No, I’m not excusing poor behavior. These students are making immature, destructive, just-plain-stupid choices. That’s one part of a fair assessment.
For us “authority” figures — parents, school staff, government — it’s often our default to react to this bad behavior with hurt feelings and anger. How could they be so disrespectful? So reckless? That, or we try to feel better by shaking it off. “Kids will be kids.”
But that doesn’t mean we shouldn’t ask why. All behavior is communication. Vandalism is abnormal behavior. Where impulsivity can be categorized as age-appropriate, mindless destruction cannot. So to not figure out root causes for this deviant behavior would be, for adults, irresponsible, reckless, and just-plain-stupid.

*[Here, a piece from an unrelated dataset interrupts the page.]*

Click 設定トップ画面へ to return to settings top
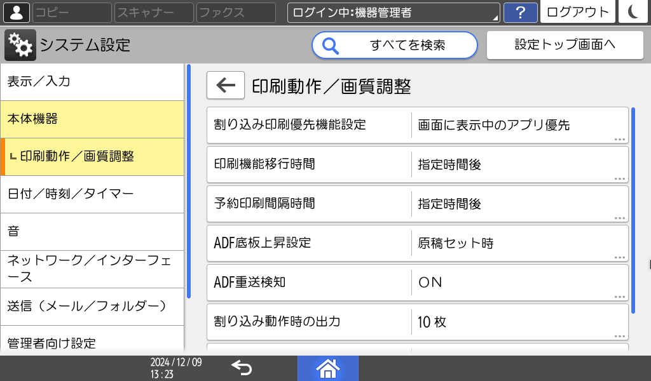click(x=565, y=44)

Outside of our disappointment and frustration, adults need to see the obvious: #DeviousLicks is a protest. A crappy, poorly executed version of a protest.

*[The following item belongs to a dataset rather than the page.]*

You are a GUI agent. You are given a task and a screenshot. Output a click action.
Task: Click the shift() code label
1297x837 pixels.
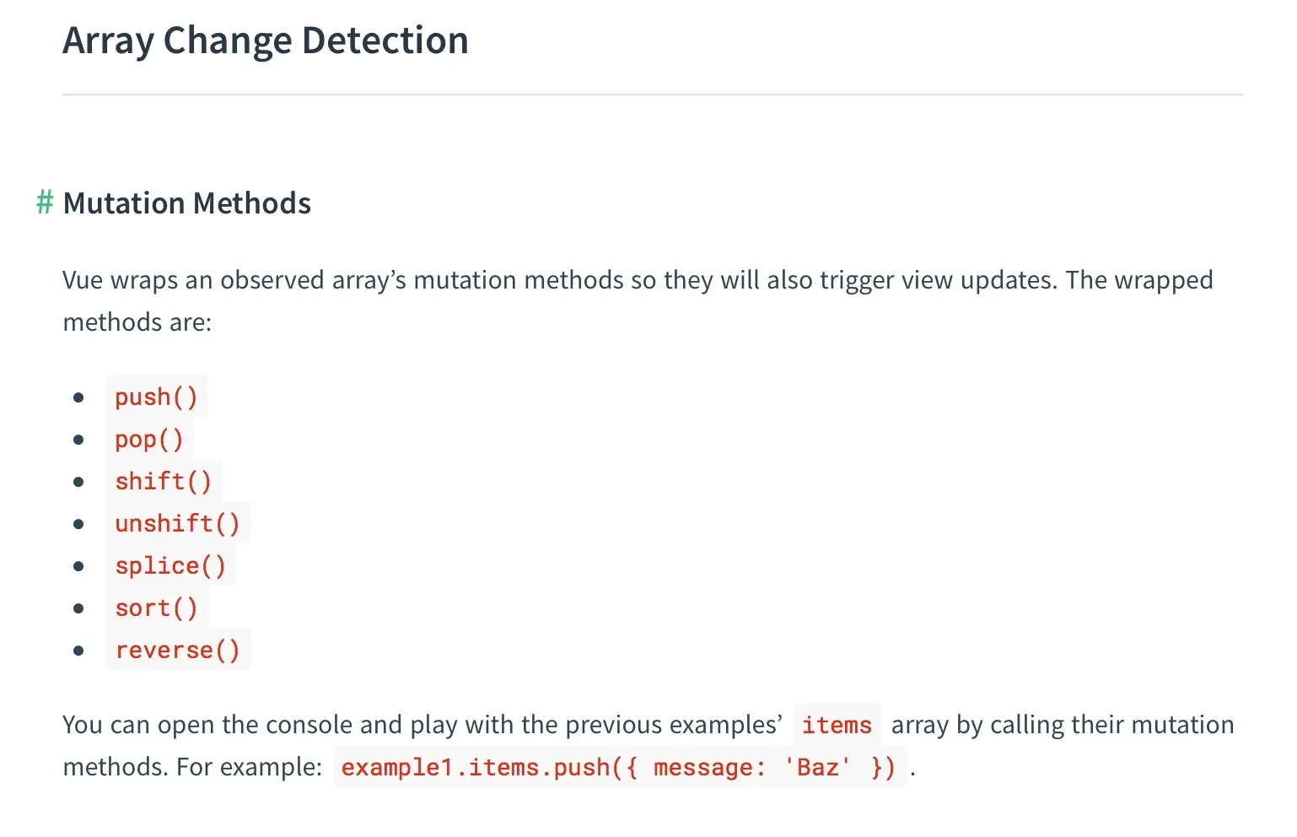(163, 481)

It’s not a huge leap to draw a line between all that our students have endured in the past 18 months and how disconnected they feel from their school communities; however, our school system went septic long before Covid entered the picture. This student behavior speaks loudly, though somewhat inarticulately, to how toxic school culture is in America. And we can’t blame TikTok for that.

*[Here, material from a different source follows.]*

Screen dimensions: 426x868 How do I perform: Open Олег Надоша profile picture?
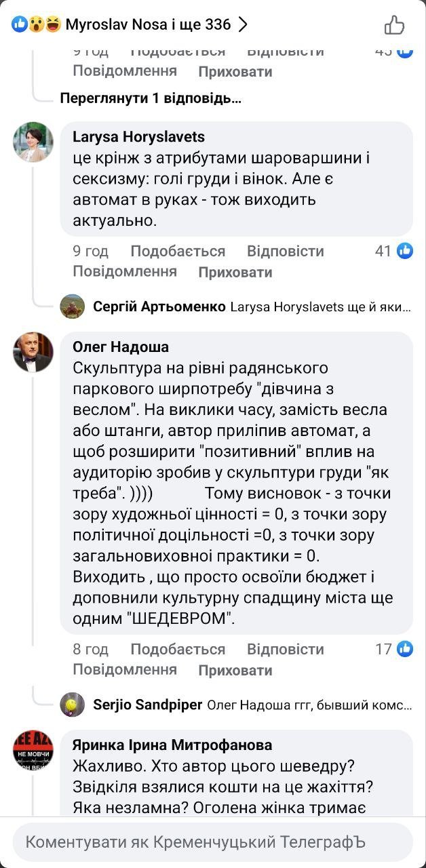click(33, 352)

Year after year, American communities have agreed that more mental health support is needed in our schools. And year after year, we’ve skipped it, cut funding for it, or put a Band-Aid on it by assuming saintly educators will fill the counselor gap — a more-than-full-time job on its own that they are not qualified or trained for.
Anxiety in young people is astronomical; rates of youth depression are through the roof. According to the National Institutes of Health, one in three adolescents will experience an anxiety disorder. Between 2007 and 2012, anxiety disorders in children and teens went up 20%. In the past decade, rates of hospitalization for suicidal teenagers has doubled.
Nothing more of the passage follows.